• TASKS TO PERFORM:
A. Retype the passage of the restaurant forum thread between "## chef from" and "something from it.", inclusive.
B. In the restaurant forum thread, what reason does chrose give for suggesting that the chef might stay on after the sale? Answer in one to three sentences.
C. According to the restaurant forum thread, on what date does the new owner take over the restaurant?
═════ QUOTED PASSAGE
# blood, sweat, and tears.... and then some



## chef from va (Nov 13, 2003)

anyone who is reading this has hopefully been in a similar situation and can give me some advice; or will be in this sit. and may be able to get something from it. 
enter me fresh from my last job where i loved working looking to make a name for myself far from home freinds and family. just a somewhat green "chef" his knives and a head full of good ideas. so here i am in a summer/fall vacation and weekend spot working for some jerk who promised me alot to get here and never delivered when an opportunity came along that was to good to be true (apparently). the current chef of another local rest. here in nowhere VA walked out. i know a few people in the marina that the rest. calles home and they call me up to help. its the 2nd of july and the have a huge bash planned for the 3rd with a fireworks display and thousands of $'s in advertising they said they were supposed to have an enormous BBQ with a whole pig roast ect. and noone to cook. so naturaly being the nice guy i try to be i asay i will help. i get in the kitchen the night of the 2nd and realize there is barely anything in the walkin. i put in a call to the rest. food rep and manage to get what i need that night (anyone who has anything negative to say about US foodservice has obviously never had this rep SHE ROCKS) i wakeup at 5 am on the 3rd and start my oak fire on a portable pitt, make my dry rub, my moms recipe for jack daniels bbq sauce and start cooking the pig over indirect heat. long story short it was a huge success. the owners approach me that night after a 20 hr day and tell me they want me to take over i have controll of the menu the pay i asked for and a house rent free. weeks go by and i am still picking up the peices of a shattered rest. that the last guy left. lets just say i am the first chef to be in this rest. in 2 yrs that passed a health inspection. anyhoo i bust my tail building a customer base and turn the rest. around 180 degrees. then i get the word 2 nights ago that they are selling the rest. to the same jerk i was working for in the first place whos motto is "a little floor spice makes everything nice" or "the heat will kill the smell". and to make it worse the owners new about it for a whole month before they brought me on. i just feel like the old saying is true "nice guys finish LAST". i am sorry to vent on the forum but i thought that there was no better place than on a site surrounded by fellow chefs who might have some insight for me. the jerk takes over oct. 4 should i stay and ride out the dying ship or do i go back home where i already have a following and family and freinds. what would you guys do.


----------



## marion (Aug 8, 2006)

Chef,

That's a tough one.... sorry to hear you're going through something like that.

Marion


----------



## chrose (Nov 20, 2000)

Hey Chef, if not here, where else would you go? That's why we're here!
This is a toughie. All we can do is toss out ideas and you will have to figure it out. One thought would be to stick it out. It's "possible" that the "jerk" having bought this restaurant will see what you did and will want to make it a decent place. Sometimes that happens. Who knows maybe he was in a bad situation of some sort and had a don't give a %$% attitude. Only time will tell, but for your own rep and resume, if it sucks again leave, but go out on good terms. Bad karma may or, may not show up again.


----------



## marion (Aug 8, 2006)

I agree with chrose. Do all possible to leave on good terms, with no regrets. That's good advice.

Marion


----------



## mikelm (Dec 23, 2000)

The "leave on good terms" thing is important...
══════════
═════ AVAILABLE DATA
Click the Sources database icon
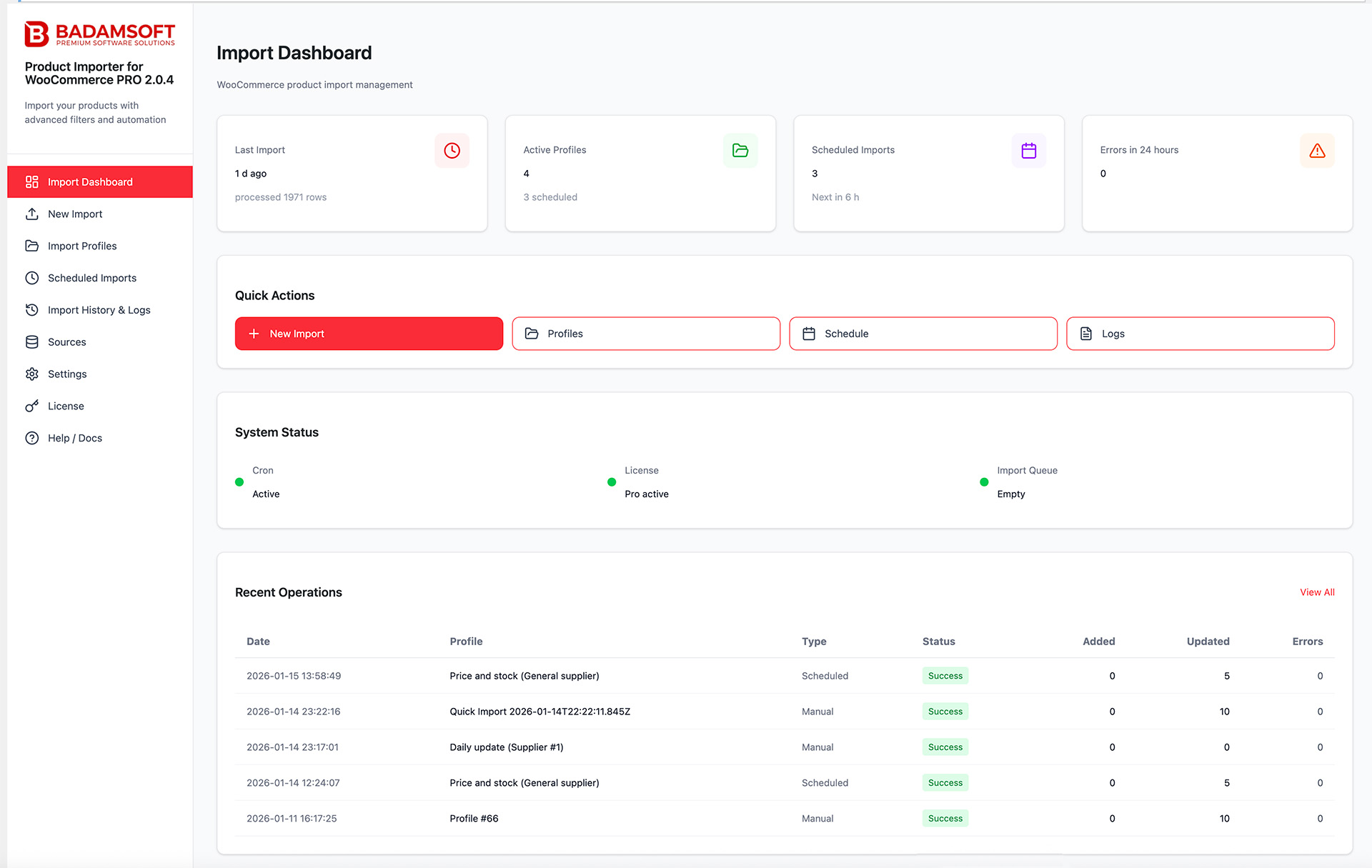The width and height of the screenshot is (1372, 868). (x=31, y=341)
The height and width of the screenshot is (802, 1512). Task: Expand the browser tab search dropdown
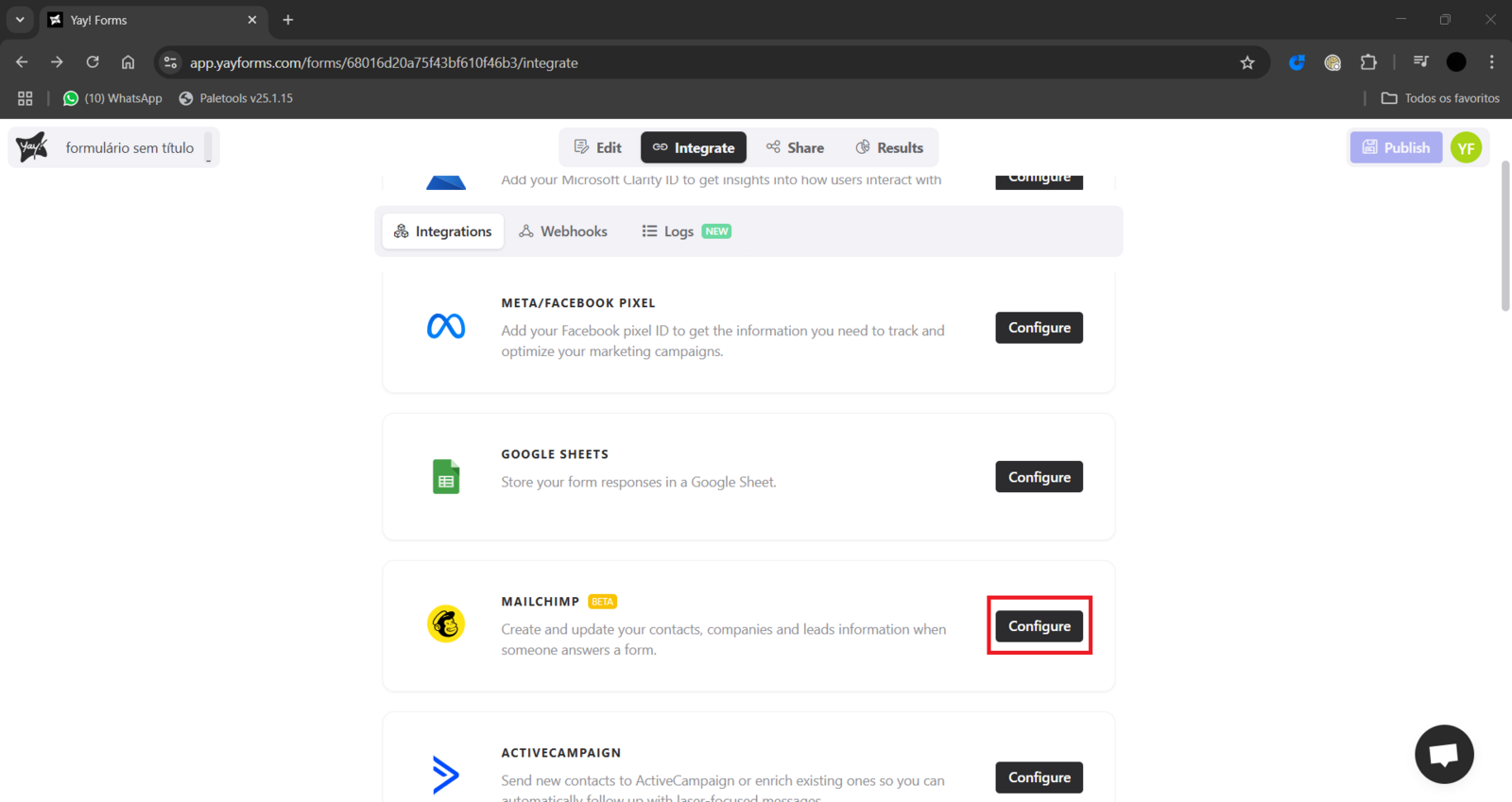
══════════
• RESPONSES:
A.
## chef from va (Nov 13, 2003)

anyone who is reading this has hopefully been in a similar situation and can give me some advice; or will be in this sit. and may be able to get something from it.

B. Chrose says it is possible that the new owner, having bought the restaurant, will see what the chef accomplished and want to make it a decent place. Chrose adds that this sometimes happens. Perhaps the owner had been in a bad situation and had a careless attitude.

C. October 4.